Kelley Warns of Economic Hardships from Potential Cuts in Benefits to Workers Injured On the Job

04/14/2011

 4/14/11: Federal employees knocked out of the workforce because of a job-related injury should not be forced to exchange workers’ compensation benefits for payments from a retirement plan that the injured worker never had the chance to properly fund, NTEU National President Colleen Kelley told a House subcommittee in submitted comments.

Such a result “would cause grave economic hardship to many disabled workers,” President Kelley wrote to the House Oversight and Government Reform Subcommittee on the Federal Workforce.

The subcommittee has undertaken a review of the Federal Employees Compensation Act (FECA), a review NTEU welcomes. However, President Kelley expressed deep concern over proposals for a forced retirement provision. “Forcing a worker at retirement age to give up regular FECA benefits and live on the income from retirement savings put aside until his or her work life was interrupted by an on-the-job injury would cause grave economic hardship to many disabled employees,” President Kelley said.

FECA is designed to provide adequate benefits to injured federal workers while limiting the government’s liability to workers’ compensation payments. Under FECA, payments are to be prompt and predetermined so as to relieve employees and agencies from uncertainty over the outcome of court cases and to eliminate wasteful litigation. 

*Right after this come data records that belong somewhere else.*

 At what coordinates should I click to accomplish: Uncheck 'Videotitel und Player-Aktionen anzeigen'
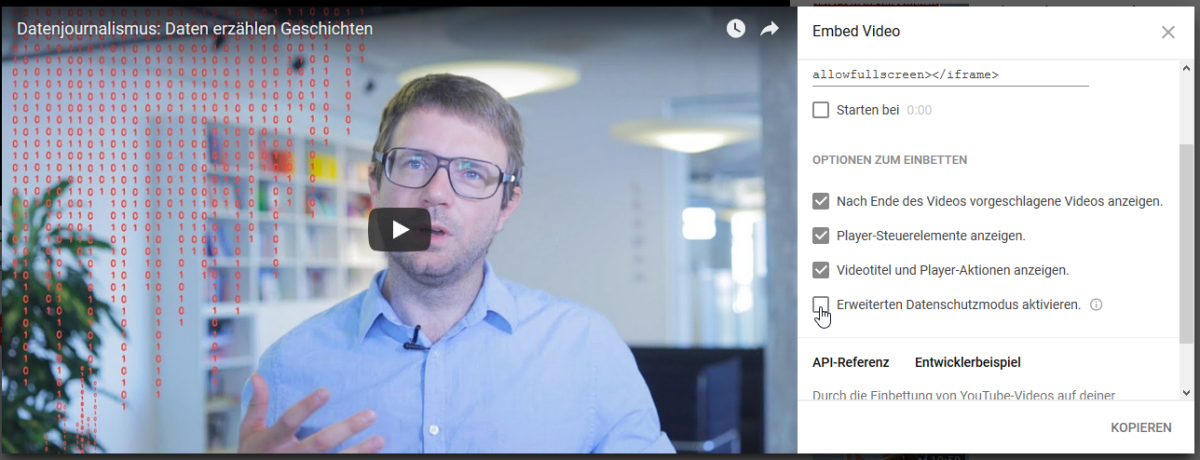pos(821,270)
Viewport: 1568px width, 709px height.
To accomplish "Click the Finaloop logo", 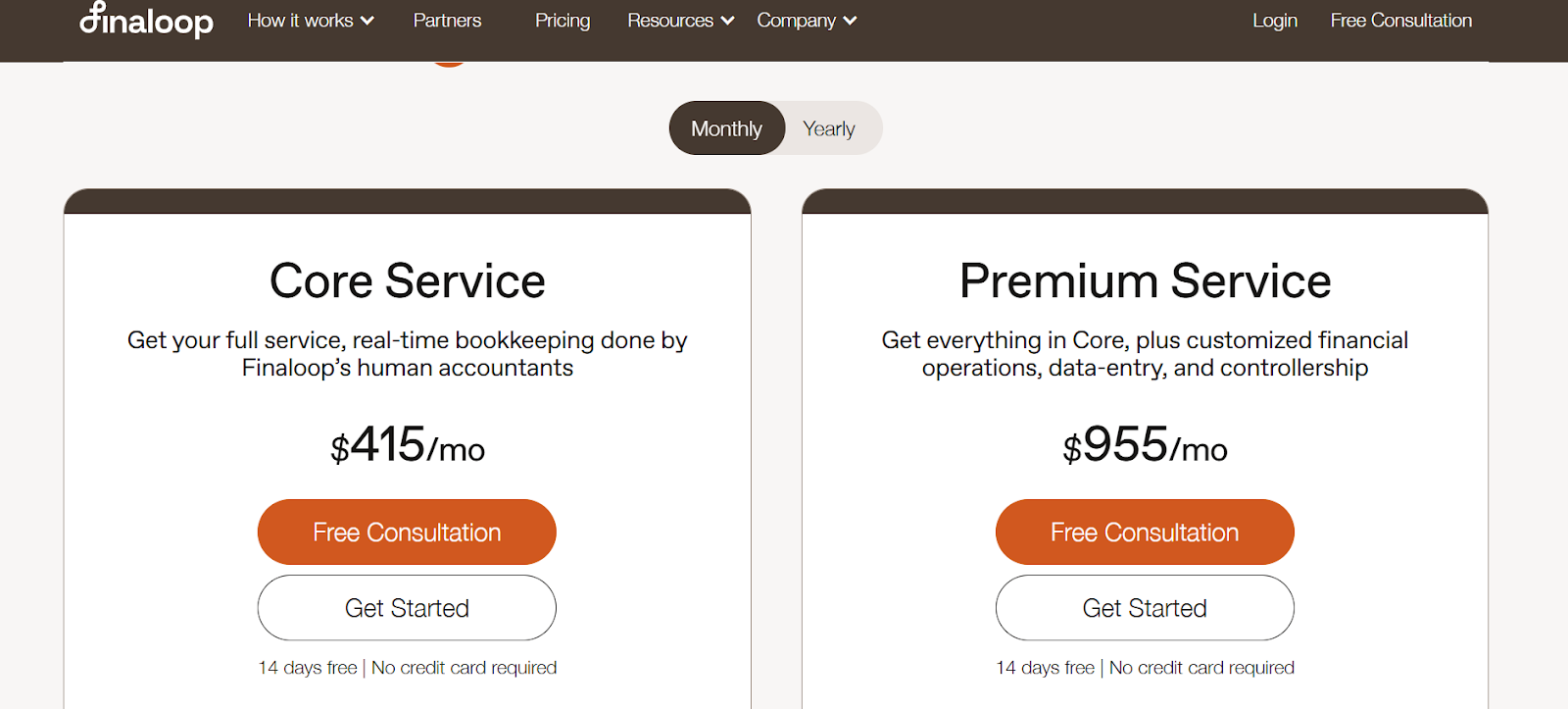I will tap(146, 21).
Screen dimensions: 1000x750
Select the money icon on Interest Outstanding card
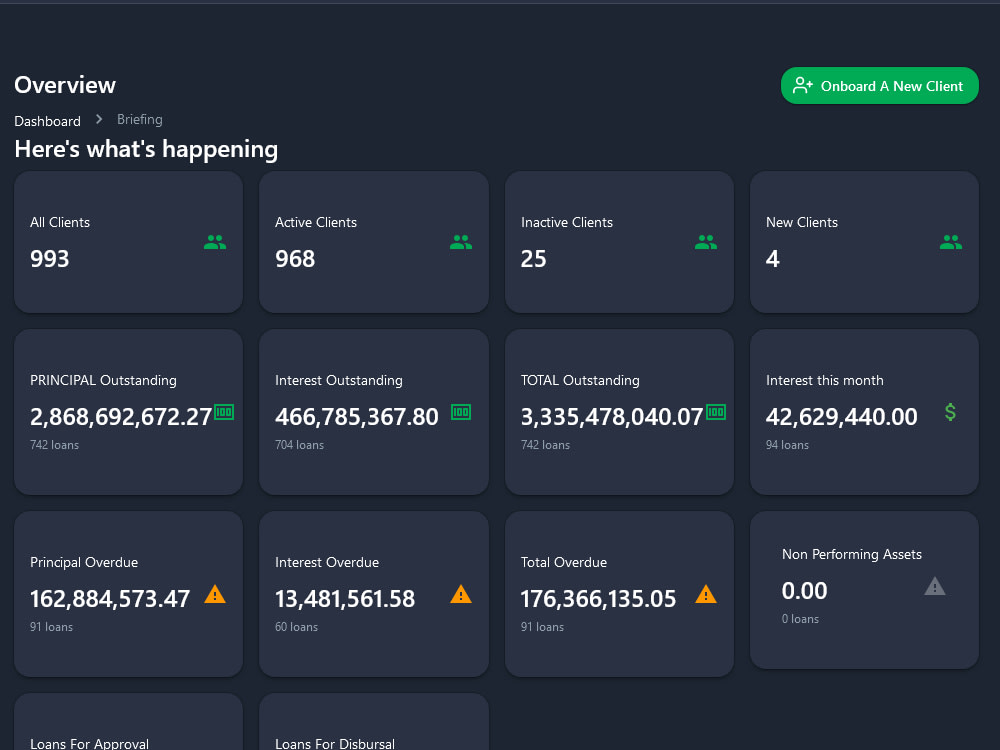coord(460,411)
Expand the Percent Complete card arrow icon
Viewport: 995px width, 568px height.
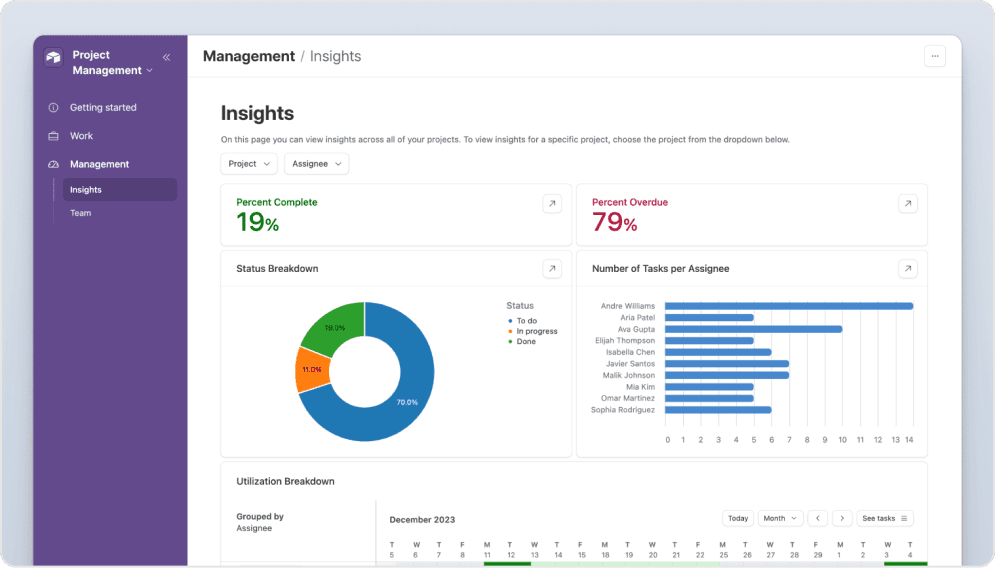pyautogui.click(x=552, y=203)
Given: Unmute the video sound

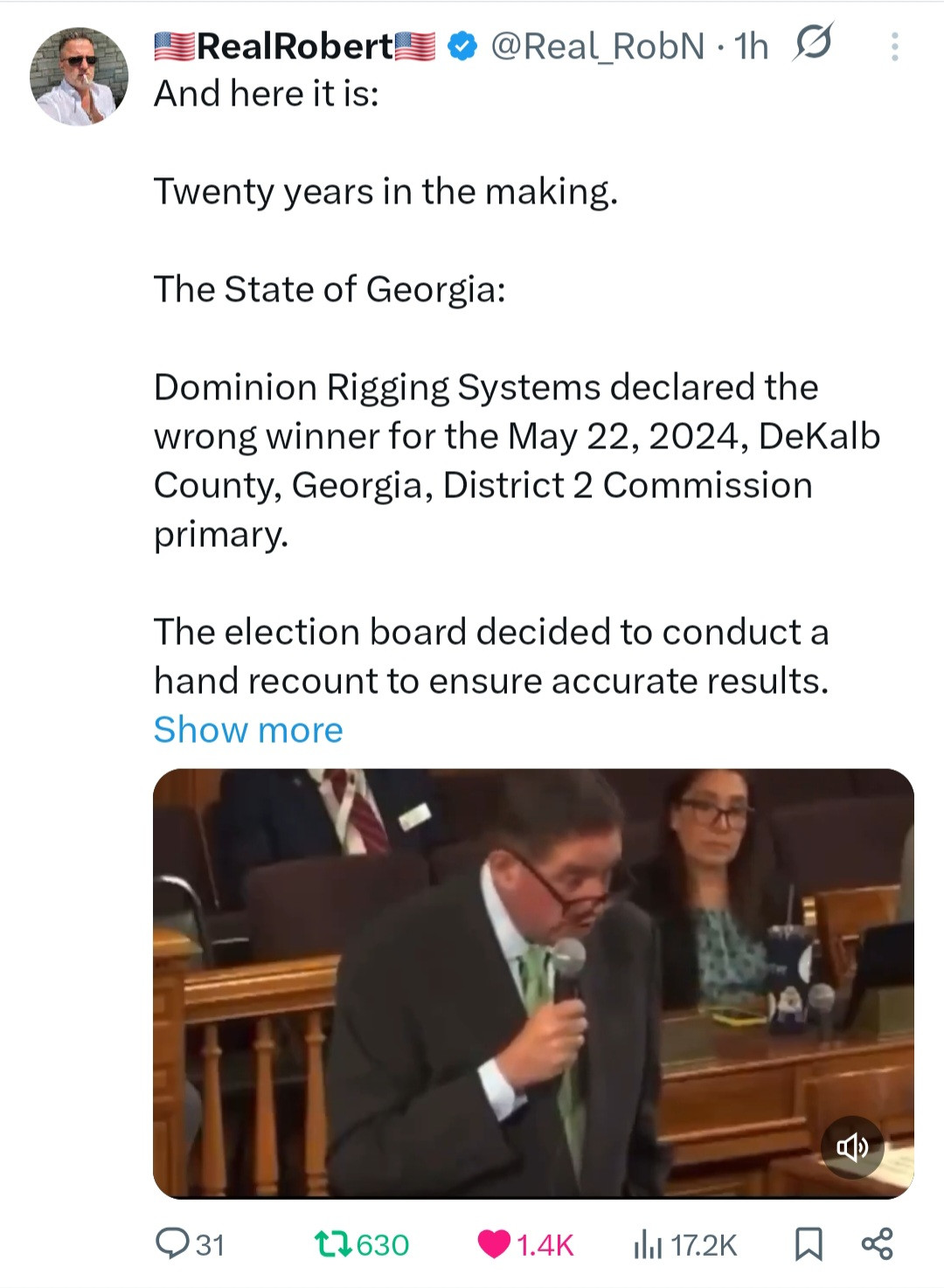Looking at the screenshot, I should 852,1146.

An employee who is injured on the job and unable to work receives FECA payments equal to 67 percent of wages at the time of injury—an amount that is increased slightly if the person has family obligations. This reduction in income after an injury makes it impossible for an injured employee to fund a retirement plan, Kelley said.

The government’s primary principle should be making the federal workplace safe by actions to move us towards the goal where no worker need come to work with the possibility it will be his or her last day on the job because of a workplace injury, Kelley said.

Making a broader point, the NTEU leader said “We believe that effective government is advanced by a civil service that is expected to have the highest levels of professionalism and competence, and, in turn, is fairly compensated and treated with dignity and respect.”

She added: “There is no greater disrespect to human dignity than to have to suffer an injury from an unsafe workplace or from employer negligence. NTEU wants to work with this subcommittee or any other policymaker to find ways to reduce the costs of the FECA program. Our belief is the best way to do so is not by reducing benefits or denying valid claims, but by preventing the occurrence of injuries.”